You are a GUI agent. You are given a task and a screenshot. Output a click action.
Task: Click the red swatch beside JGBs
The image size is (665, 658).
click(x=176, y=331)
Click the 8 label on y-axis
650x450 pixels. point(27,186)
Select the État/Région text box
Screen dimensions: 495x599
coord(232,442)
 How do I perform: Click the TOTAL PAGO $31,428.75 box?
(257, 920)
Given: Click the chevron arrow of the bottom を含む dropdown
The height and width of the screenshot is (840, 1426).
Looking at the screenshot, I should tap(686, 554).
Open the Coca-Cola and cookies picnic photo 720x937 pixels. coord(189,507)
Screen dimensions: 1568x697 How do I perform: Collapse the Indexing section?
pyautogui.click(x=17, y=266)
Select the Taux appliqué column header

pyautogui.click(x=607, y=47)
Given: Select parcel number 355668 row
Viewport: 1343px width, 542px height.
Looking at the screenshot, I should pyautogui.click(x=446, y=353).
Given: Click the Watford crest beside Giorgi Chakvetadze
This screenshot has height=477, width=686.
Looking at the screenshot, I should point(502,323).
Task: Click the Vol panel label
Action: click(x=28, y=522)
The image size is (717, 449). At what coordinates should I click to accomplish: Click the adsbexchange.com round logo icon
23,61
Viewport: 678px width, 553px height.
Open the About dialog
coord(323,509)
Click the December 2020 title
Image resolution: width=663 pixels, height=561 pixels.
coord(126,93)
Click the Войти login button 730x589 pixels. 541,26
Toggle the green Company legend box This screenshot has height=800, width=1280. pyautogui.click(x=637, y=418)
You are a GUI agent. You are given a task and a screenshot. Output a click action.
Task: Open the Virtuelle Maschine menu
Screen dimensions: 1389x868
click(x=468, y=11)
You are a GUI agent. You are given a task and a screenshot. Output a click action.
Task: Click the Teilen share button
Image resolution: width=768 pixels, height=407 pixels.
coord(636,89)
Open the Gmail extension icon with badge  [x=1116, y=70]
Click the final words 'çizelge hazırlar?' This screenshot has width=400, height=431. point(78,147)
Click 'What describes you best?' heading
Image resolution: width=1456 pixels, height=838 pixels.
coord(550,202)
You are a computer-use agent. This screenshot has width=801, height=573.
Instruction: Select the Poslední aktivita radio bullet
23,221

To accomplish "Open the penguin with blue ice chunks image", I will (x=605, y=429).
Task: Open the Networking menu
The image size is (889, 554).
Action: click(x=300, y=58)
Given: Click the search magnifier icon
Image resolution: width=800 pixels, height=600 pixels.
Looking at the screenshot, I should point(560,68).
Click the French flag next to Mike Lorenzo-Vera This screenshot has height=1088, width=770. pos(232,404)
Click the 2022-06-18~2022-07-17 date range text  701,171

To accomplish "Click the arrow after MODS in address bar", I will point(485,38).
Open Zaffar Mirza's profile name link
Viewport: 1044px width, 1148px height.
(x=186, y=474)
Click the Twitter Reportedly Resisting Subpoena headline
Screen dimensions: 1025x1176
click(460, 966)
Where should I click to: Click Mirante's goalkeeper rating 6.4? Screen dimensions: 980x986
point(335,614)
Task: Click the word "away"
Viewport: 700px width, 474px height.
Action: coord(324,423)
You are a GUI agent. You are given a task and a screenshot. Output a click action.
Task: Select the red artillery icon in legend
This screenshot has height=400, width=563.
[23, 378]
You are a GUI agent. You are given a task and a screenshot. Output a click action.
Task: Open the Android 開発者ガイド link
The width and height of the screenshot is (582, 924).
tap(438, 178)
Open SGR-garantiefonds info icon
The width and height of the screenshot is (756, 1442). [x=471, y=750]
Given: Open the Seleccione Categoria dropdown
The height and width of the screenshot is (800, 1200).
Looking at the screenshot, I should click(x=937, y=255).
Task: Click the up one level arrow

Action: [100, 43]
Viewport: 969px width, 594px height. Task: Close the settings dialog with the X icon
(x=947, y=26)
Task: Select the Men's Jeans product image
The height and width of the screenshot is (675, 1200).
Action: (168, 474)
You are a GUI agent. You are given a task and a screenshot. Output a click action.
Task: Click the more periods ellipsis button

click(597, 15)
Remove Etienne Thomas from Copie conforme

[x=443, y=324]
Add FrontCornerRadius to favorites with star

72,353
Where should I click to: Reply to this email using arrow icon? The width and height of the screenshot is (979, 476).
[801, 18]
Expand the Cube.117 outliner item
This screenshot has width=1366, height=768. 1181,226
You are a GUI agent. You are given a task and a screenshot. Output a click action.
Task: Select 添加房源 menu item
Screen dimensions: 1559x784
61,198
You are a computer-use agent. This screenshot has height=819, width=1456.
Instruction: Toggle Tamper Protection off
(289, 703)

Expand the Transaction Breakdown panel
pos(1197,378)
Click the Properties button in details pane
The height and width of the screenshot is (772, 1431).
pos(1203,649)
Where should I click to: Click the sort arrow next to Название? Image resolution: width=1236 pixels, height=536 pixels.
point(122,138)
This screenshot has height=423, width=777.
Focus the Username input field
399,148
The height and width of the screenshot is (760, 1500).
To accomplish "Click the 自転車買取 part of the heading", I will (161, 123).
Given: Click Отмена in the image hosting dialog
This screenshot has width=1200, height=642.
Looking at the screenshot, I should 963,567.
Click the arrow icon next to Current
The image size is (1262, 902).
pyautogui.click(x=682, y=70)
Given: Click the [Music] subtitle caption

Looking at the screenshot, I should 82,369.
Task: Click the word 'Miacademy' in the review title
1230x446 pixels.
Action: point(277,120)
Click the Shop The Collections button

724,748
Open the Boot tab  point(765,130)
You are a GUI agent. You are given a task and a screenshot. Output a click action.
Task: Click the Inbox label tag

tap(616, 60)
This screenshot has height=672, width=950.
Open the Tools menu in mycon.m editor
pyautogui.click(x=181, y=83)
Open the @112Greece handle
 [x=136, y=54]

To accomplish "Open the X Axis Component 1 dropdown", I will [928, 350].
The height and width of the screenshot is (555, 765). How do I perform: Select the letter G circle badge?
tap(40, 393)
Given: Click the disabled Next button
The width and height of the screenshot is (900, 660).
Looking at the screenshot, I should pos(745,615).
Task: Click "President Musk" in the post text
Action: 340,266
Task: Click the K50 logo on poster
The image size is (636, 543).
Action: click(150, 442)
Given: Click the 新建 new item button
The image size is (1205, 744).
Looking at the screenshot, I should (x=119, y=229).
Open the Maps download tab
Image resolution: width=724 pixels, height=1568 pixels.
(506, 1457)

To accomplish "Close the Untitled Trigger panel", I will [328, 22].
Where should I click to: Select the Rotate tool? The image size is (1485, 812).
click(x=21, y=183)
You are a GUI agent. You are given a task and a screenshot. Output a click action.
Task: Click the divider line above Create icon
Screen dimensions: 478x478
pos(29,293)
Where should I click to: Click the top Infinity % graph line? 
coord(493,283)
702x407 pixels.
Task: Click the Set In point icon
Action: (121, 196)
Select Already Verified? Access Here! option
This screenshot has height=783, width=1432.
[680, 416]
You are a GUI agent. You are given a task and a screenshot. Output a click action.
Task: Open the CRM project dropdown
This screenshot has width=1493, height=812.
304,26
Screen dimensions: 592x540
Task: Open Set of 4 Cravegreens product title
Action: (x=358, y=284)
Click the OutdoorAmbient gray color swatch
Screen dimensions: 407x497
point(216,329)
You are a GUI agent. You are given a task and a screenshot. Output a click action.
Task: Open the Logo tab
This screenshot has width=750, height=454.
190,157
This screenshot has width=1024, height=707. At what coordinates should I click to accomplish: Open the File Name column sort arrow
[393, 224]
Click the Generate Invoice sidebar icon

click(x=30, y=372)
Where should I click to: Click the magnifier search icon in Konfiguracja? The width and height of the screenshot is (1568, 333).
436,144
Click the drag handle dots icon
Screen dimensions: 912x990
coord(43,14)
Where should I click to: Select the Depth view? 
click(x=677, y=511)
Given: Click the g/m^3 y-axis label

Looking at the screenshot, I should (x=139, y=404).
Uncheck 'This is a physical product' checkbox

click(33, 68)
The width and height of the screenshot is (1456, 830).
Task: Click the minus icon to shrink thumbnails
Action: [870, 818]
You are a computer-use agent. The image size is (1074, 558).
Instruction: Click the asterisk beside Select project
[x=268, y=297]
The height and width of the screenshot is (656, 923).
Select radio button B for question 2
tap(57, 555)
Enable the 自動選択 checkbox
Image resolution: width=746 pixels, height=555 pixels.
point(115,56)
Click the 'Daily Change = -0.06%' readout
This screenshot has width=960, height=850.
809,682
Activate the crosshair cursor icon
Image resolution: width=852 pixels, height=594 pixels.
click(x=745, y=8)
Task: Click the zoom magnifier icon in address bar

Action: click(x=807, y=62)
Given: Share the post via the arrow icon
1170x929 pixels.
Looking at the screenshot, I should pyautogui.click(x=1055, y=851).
□ □ □
- [YOUR OBJECTIVE]
Up to and including the line that contains "Given: Click the chevron", output the records above exactly, beginning with their first line.

- [EXERCISE RESPONSE]
You are a GUI agent. You are given a task and a screenshot. Output a click action.
Task: Click the red swatch beside JGBs
The image size is (665, 658).
click(x=176, y=331)
Click the 8 label on y-axis
650x450 pixels. point(27,186)
Select the État/Région text box
Screen dimensions: 495x599
coord(232,442)
 How do I perform: Click the TOTAL PAGO $31,428.75 box?
(257, 920)
Given: Click the chevron arrow of the bottom を含む dropdown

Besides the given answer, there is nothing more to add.